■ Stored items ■
━━━━━━━━━━━━━━━━━━━━

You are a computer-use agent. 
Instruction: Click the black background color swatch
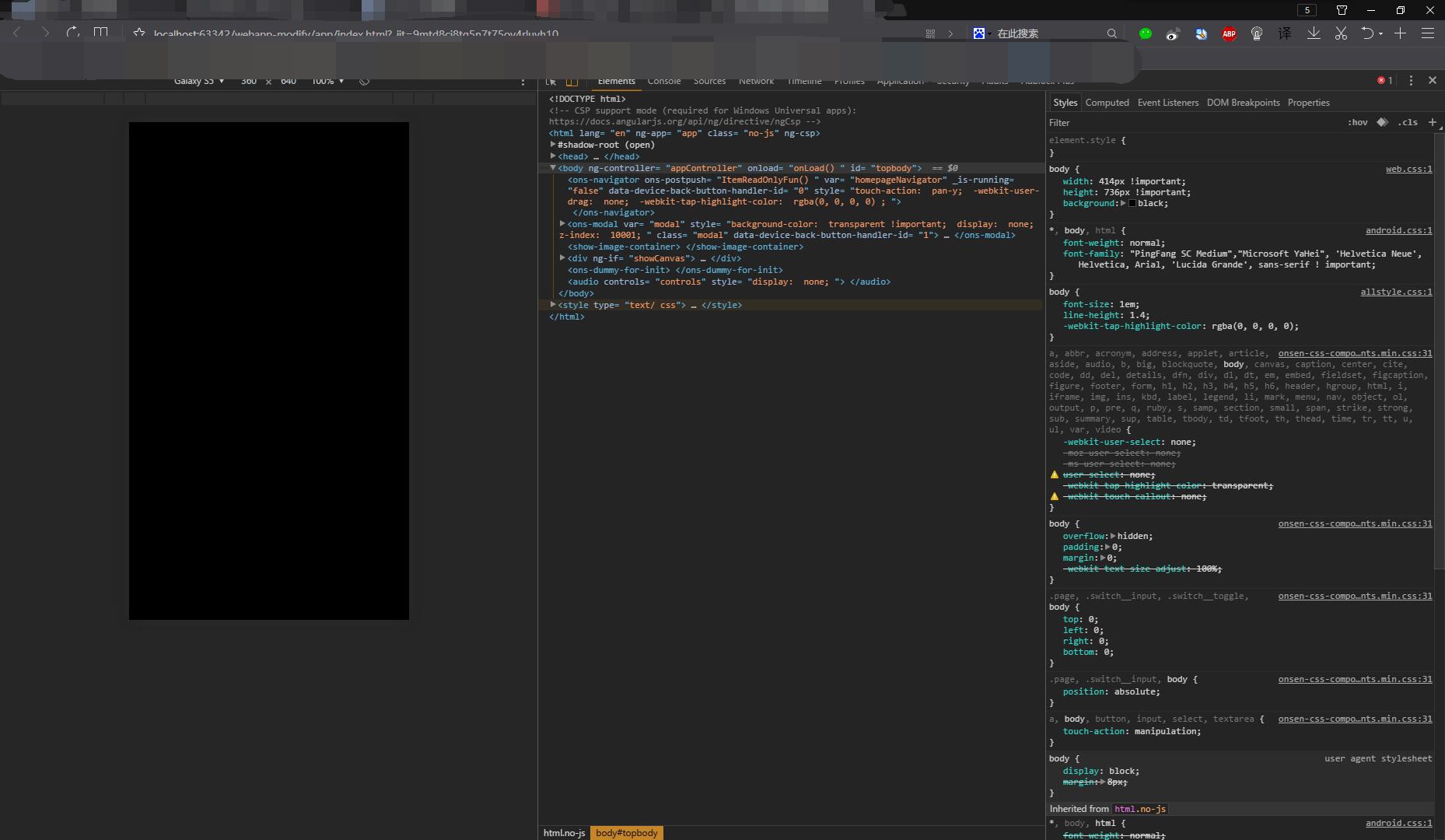pyautogui.click(x=1132, y=204)
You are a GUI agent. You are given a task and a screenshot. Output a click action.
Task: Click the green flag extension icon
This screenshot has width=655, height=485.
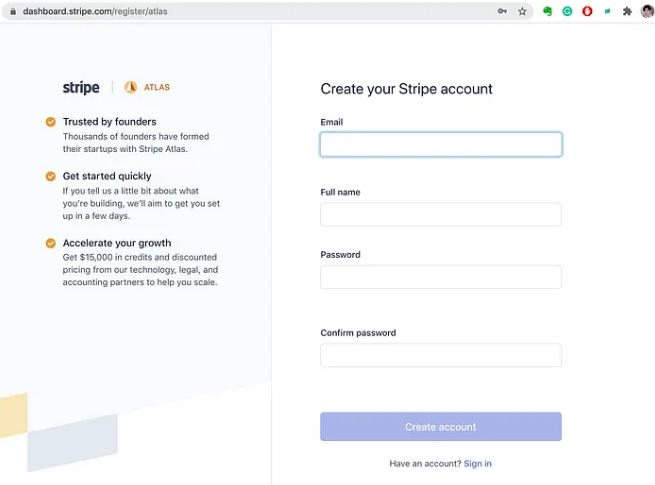click(x=607, y=11)
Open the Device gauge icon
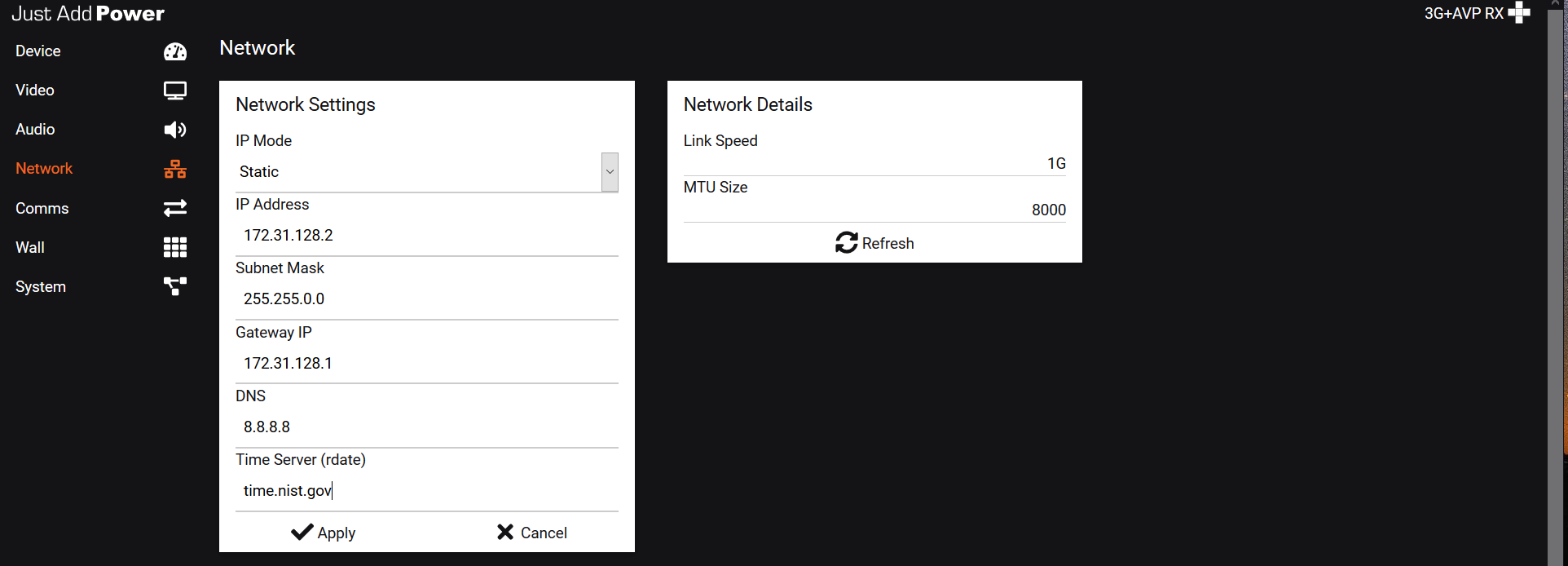Screen dimensions: 1568x566 point(175,51)
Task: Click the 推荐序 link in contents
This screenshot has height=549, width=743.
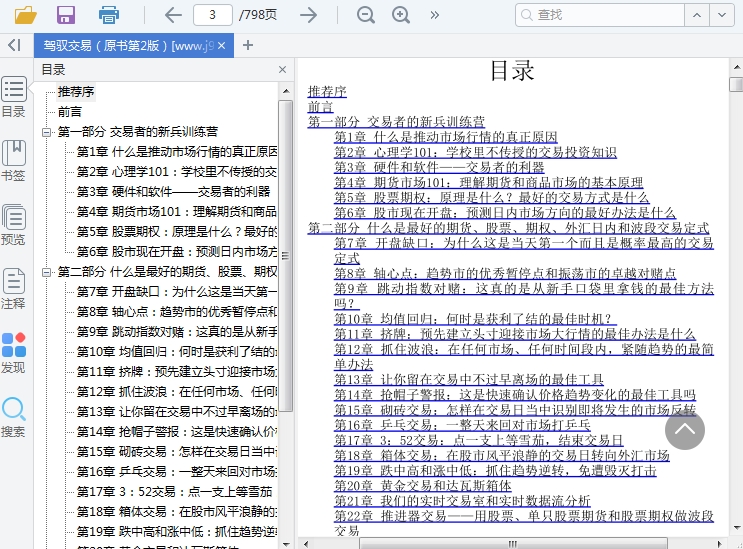Action: pyautogui.click(x=327, y=92)
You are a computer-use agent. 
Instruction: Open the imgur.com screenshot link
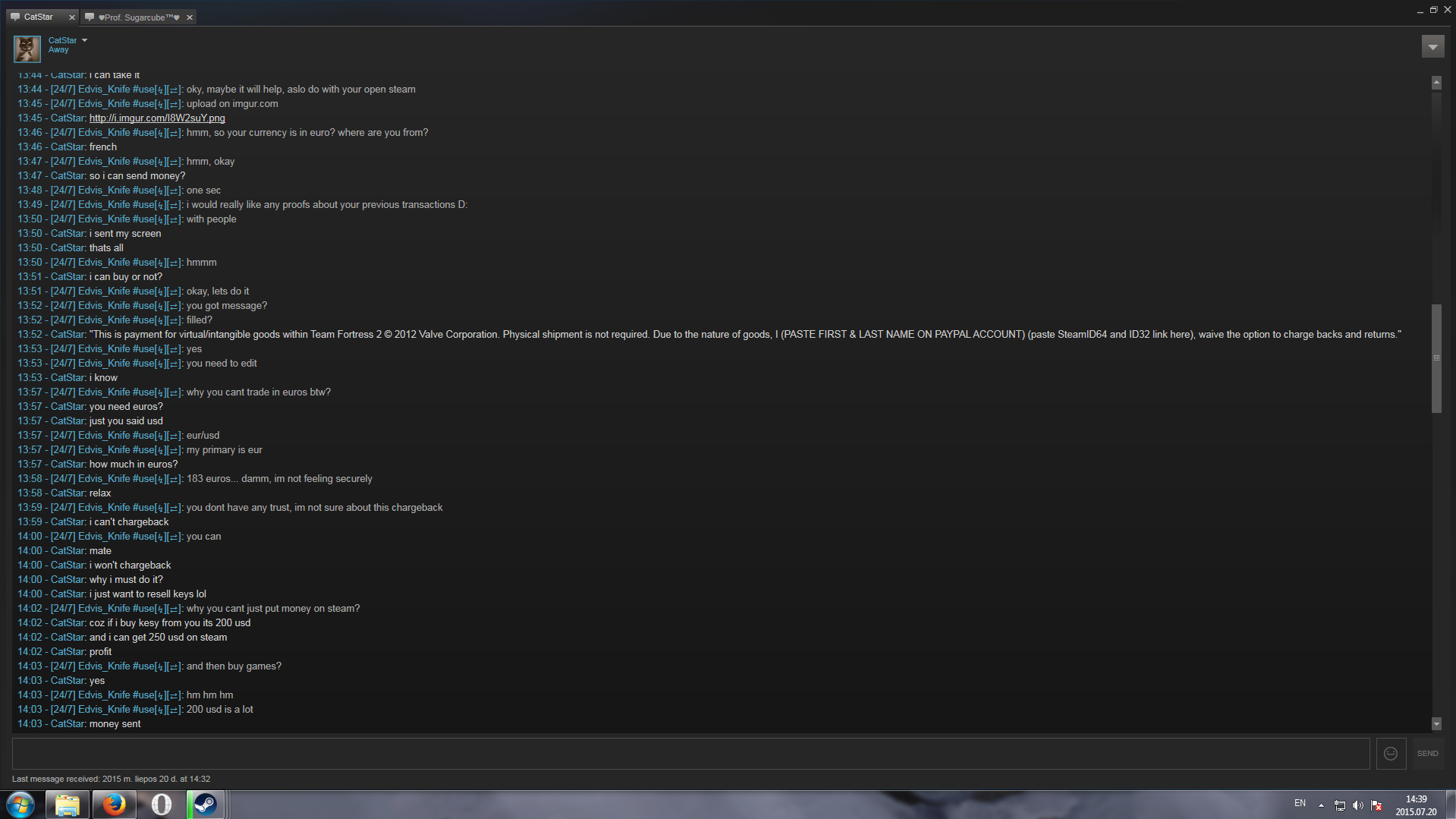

━━━━━━━━━━━━━━━━━━━━

■ EXERCISE DESCRIPTION ■
Please return all of the entries word for word, excluding the pictures.

■ EXERCISE RESPONSE ■
You are a computer-use agent. 
Instruction: Click the black background color swatch
pyautogui.click(x=1132, y=204)
You are a GUI agent. You are given a task and a screenshot. Output a click action.
Task: Click the green flag extension icon
This screenshot has width=655, height=485.
click(x=607, y=11)
Open the Device gauge icon
Screen dimensions: 1568x566 point(175,51)
Task: Click the 推荐序 link in contents
This screenshot has height=549, width=743.
Action: pyautogui.click(x=327, y=92)
You are a computer-use agent. 
Instruction: Open the imgur.com screenshot link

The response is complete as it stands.